Saisie par la Direction générale de la Santé, la Haute Autorité de Santé (HAS) se prononce en faveur d’un renforcement de la prévention de la toxoplasmose et de la rubéole chez les futures mères.

Les femmes enceintes et toutes celles qui envisagent une grossesse, doivent en effet avoir accès à des informations pertinentes sur la toxoplasmose, une maladie aux conséquences potentiellement lourdes pour l’enfant à naître.
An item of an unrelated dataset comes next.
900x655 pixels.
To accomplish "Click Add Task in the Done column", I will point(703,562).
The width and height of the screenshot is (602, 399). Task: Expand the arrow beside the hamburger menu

Des mesures de prévention essentielles doivent être mises en place :
– lavage des mains avec brossage des ongles, avant et après toute manipulation des aliments, après avoir jardiné ou touché des objets souillés par de la terre ;
– lavage des crudités pour en éliminer toute trace de terre ;
– lavage soigneux des surfaces et des ustensiles utilisés après chaque manipulation d’aliments ;
– cuisson suffisante de la viande : la viande rouge doit être beige-rosée à cœur (température atteinte supérieure à 68°C) ;
– la cuisson au four à micro-ondes n’est pas d’une efficacité garantie sur le parasite
– quand un chat est présent au domicile, faire laver son bac à litière avec de l’eau bouillante tous les jours, si possible par une autre personne que la femme enceinte ou en en mettant des gants ;
– le nettoyage à l’eau de Javel n’apporte pas de garantie supplémentaire et les griffures du chat ne sont pas à risque.

Dans la mesure du possible, la HAS recommande « la détermination du statut immunitaire vis-à-vis de la toxoplasmose avant la grossesse, étant donné les difficultés d’interprétation des sérologies ». Elle demande aussi, la mise en place de « consultations préconceptionnelles ». Une proposition louable, mais sans doute peu aisée à mettre en œuvre.

En dépit de ces mesures de prévention, les femmes qui auraient contracté la toxoplasmose doivent systématiquement être orientées vers un centre expert dans ce domaine.

Quant à la rubéole, la HAS rappelle combien la prévention est essentielle. Et cela d’autant plus « qu’il persiste des cas prénataux de contamination (qui auraient été) évitables par la vaccination ». Rappelons qu’avec 87% de couverture vaccinale, la France est encore loin des 95% recommandés par l’OMS.